Juan Santos on Apocalypto

 On Apocalypto

Juan Santos

Mel Gibson’s Apocalypto is not a mere adventure tale, it’s not just another excruciatingly brutal portrayal of apocalyptic violence for its own sake, and the Village Voice is dead wrong when it says that unlike Braveheart and The Passion of the Christ, Apocalypto is “unburdened by nationalist or religious piety,”— that it’s “pure, amoral sensationalism.”

Despite its extreme brutality Apocalypto isn’t just Gibson’s latest snuff film with a religious theme. The film is a morality play, and there are only two things one needs to remember to get a hint of the ugly moral intent behind Mel Gibson’s depiction of the Maya.

The first is that, despite Gibson’s vile portrayal of the Maya as a macabre cult of deranged killers straight out of Apocalypse Now!, there is no evidence that the Mayan people ever practiced widespread human sacrifice, and they certainly didn’t target the innocent hunter-gatherers and horticulturalists Gibson chooses to portray as the victims of a Mayan death cult.

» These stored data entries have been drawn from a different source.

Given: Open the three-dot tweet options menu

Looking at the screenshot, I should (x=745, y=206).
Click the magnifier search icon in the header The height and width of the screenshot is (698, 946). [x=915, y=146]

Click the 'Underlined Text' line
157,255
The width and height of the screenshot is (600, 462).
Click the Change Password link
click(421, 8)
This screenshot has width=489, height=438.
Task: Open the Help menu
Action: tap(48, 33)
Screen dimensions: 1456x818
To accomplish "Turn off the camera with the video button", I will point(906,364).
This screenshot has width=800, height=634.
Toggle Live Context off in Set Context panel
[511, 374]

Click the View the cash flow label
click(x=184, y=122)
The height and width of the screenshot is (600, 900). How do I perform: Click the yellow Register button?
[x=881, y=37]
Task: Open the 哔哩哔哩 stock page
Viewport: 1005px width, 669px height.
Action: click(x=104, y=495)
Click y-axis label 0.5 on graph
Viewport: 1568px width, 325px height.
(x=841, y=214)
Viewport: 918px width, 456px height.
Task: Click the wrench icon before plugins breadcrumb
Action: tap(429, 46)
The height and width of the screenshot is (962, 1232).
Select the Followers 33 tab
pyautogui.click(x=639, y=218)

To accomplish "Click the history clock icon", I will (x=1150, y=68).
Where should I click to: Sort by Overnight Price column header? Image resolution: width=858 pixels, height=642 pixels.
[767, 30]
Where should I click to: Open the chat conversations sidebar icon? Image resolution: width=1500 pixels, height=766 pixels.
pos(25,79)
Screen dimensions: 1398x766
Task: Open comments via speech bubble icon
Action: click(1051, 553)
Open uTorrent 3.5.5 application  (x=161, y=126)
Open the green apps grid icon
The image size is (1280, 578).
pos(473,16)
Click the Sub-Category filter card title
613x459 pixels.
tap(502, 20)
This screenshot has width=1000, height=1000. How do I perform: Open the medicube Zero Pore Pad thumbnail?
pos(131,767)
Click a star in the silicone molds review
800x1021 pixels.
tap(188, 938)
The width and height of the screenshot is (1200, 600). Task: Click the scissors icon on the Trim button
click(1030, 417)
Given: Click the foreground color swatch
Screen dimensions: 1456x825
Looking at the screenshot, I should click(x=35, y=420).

Gibson knows better. He studied the terrain in depth and had no practical limit to the funds he could expend on research. His portrayal is a conscious lie, one he uses to justify the premise that the Mayan city states collapsed because they deserved to collapse, and that they deserved to be replaced by a “superior” culture in the genocide known as the Conquest.